-- DATA LINES start --
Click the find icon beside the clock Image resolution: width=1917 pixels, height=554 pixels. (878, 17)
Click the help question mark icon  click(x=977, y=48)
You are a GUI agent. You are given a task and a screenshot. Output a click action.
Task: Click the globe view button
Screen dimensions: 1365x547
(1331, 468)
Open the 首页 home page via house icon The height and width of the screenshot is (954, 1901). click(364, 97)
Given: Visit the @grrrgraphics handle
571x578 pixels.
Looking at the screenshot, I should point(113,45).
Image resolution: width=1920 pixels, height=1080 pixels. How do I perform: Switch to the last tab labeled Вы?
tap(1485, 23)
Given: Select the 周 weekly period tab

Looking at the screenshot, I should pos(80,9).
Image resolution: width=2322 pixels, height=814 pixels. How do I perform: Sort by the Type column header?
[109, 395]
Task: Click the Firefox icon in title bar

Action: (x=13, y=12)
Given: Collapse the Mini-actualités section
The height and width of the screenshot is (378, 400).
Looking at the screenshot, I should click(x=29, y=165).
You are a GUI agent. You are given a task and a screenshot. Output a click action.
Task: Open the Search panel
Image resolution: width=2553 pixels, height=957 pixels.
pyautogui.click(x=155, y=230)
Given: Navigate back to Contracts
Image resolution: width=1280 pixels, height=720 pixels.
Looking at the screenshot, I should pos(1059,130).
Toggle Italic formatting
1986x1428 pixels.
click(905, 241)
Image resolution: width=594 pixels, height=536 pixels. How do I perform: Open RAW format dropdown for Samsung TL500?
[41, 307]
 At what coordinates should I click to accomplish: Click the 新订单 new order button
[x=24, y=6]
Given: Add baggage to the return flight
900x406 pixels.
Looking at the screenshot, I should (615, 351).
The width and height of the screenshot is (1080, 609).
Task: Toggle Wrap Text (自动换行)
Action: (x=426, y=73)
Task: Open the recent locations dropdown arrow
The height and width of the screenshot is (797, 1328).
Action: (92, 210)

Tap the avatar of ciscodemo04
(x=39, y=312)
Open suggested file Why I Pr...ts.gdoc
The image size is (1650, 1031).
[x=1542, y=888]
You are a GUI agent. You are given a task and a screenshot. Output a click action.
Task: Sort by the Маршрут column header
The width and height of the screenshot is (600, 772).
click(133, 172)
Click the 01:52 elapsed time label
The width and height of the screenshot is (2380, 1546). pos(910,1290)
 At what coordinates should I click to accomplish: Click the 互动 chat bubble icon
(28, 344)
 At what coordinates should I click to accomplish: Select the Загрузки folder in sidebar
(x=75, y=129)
-- DATA LINES end --
EXERCISE INSTRUCTIONS: Can you duplicate the rows from the line containing "Given: Collapse the Mini-actualités section" through the line containing "click(133, 172)", both included, reproducing every line precisely?

SOLUTION TO THIS PROBLEM:
Given: Collapse the Mini-actualités section
The height and width of the screenshot is (378, 400).
Looking at the screenshot, I should click(x=29, y=165).
You are a GUI agent. You are given a task and a screenshot. Output a click action.
Task: Open the Search panel
Image resolution: width=2553 pixels, height=957 pixels.
pyautogui.click(x=155, y=230)
Given: Navigate back to Contracts
Image resolution: width=1280 pixels, height=720 pixels.
Looking at the screenshot, I should pos(1059,130).
Toggle Italic formatting
1986x1428 pixels.
click(905, 241)
Image resolution: width=594 pixels, height=536 pixels. How do I perform: Open RAW format dropdown for Samsung TL500?
[41, 307]
 At what coordinates should I click to accomplish: Click the 新订单 new order button
[x=24, y=6]
Given: Add baggage to the return flight
900x406 pixels.
Looking at the screenshot, I should (615, 351).
The width and height of the screenshot is (1080, 609).
Task: Toggle Wrap Text (自动换行)
Action: (x=426, y=73)
Task: Open the recent locations dropdown arrow
The height and width of the screenshot is (797, 1328).
Action: (92, 210)

Tap the avatar of ciscodemo04
(x=39, y=312)
Open suggested file Why I Pr...ts.gdoc
The image size is (1650, 1031).
[x=1542, y=888]
You are a GUI agent. You are given a task and a screenshot. Output a click action.
Task: Sort by the Маршрут column header
The width and height of the screenshot is (600, 772).
click(133, 172)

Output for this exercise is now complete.